Donald Trump's handling of classified documents has been questioned ever since he left Washington. The latest allegations against him in this regard came from reporter Maggie Haberman, hours before the FBI's raid on Mar-a-Lago.

Haberman had previously shared a scoop from her upcoming book titled "Confidence Man: The Making of Donald Trump and the Breaking of America" that a White House (WH) toilet was repeatedly found clogged by staff when Trump held the presidential office. The book claimed staffers believed it was Trump flushing those papers, and, now, Haberman has doubled down on those claims.

The New York Times and CNN-affiliated reporter released two images showing torn-up pieces of papers flushed down a toilet. The drenched papers bore what appeared to be Trump's angular handwriting in black marker. Haberman said one of the images was from a WH toilet, while the other one was taken during an overseas trip. She received those images from a Trump WH source, she told CNN.

"Who knows what this paper was? Only he would know and presumably whoever was dealing with it, but the important point is about the records," she told John Berman and Brianna Keilar.

In another interview with Keilar in February, Haberman spoke at length about certain discoveries at Trump-occupied WH.

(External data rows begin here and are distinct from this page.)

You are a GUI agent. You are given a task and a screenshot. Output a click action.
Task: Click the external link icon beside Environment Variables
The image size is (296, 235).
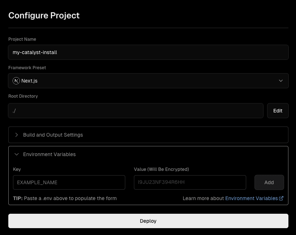pyautogui.click(x=281, y=198)
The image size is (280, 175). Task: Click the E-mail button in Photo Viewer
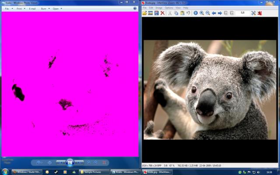(x=32, y=8)
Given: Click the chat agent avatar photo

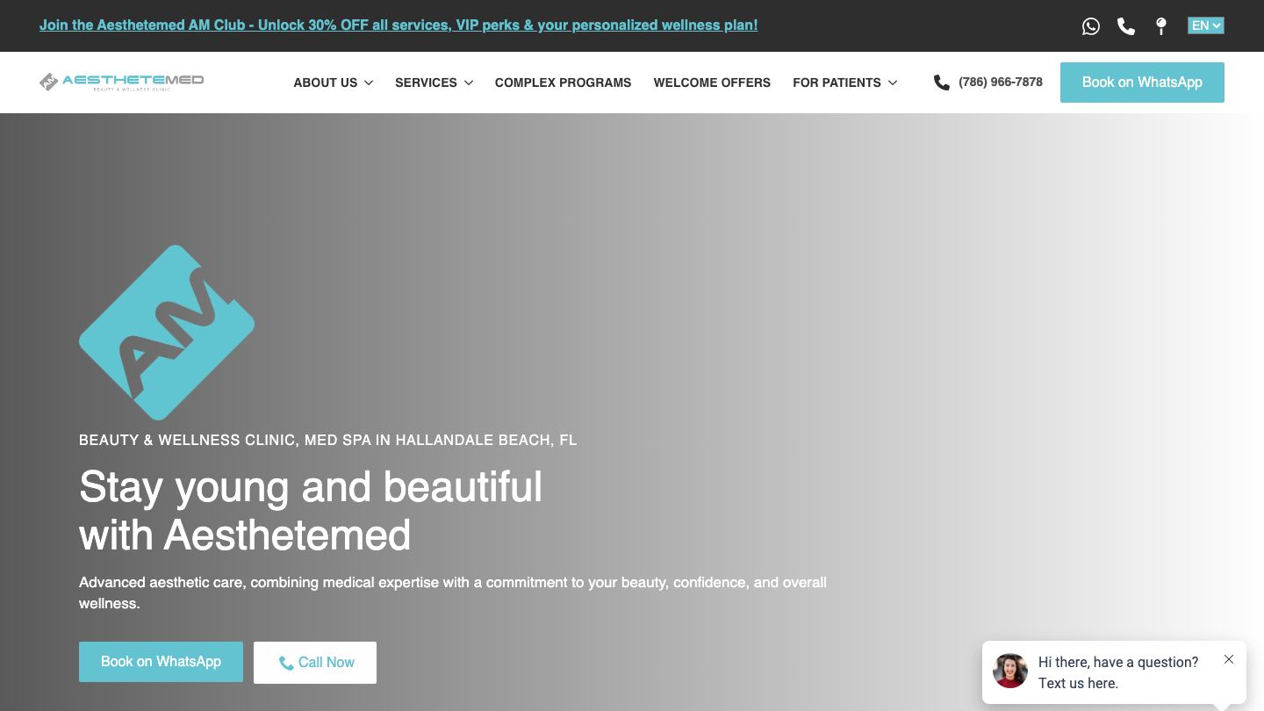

"As I was reporting out this book, I learned that staff in the White House residence would periodically find the toilet clogged, the engineer would have to come and fix it and what the engineer would find would be wads of, you know, clumped up, wet, printed paper, meaning it was not toilet paper, this was either notes or some other piece of paper that they believed he had thrown down the toilet."

She continued, "What it could be, Brianna, could be anybody's guess. It could be Post-its, it could be notes he wrote to himself, it could be other things. But certainly does add, as you said another dimension to what we know about how he handled material in the White House."

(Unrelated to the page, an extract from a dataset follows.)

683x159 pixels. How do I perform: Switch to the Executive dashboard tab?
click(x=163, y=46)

Around the same time, Trump said he was exempt from submitting WH records to the National Archives and Records Administration (NARA) after his presidency ended.

"In actuality, I have been told I was under no obligation to give this material based on various legal rulings that have been made over the years," he said, referring to the boxes that were handed over to NARA by Trump reps.

He also spoke about Haberman's claims saying, "Also, another fake story, that I flushed papers and documents down a White House toilet, is categorically untrue and simply made up by a reporter in order to get publicity for a mostly fictitious book," The Business Insider reported.

Haberman was called out by many for not reporting on the scoop when Trump was still in office, an accusation she firmly denied.

According to the Presidential Records Act created in 1978, the president must preserve all records created during their tenure and hand it over to the NARA.

Archivist David Ferriera said they had recovered 15 boxes of WH records and other items stored at Mar-a-Lago for a year, instead of being handed over to the National Archives at the end of Trump's presidency in 2021. Attorney General Merrick Garland had told reporters in February the DOJ "will do what we always do under these circumstances: look at the facts and the law and take it from there."

Trump's Mar-A-Lago residence was reportedly "raided" by the FBI in what the former president had called an act of "prosecutorial misconduct."

"These are dark times for our Nation, as my beautiful home, Mar-A-Lago in Palm Beach, Florida, is currently under siege, raided, and occupied by a large group of FBI agents," he said in a statement, which as posted on his Truth Social network.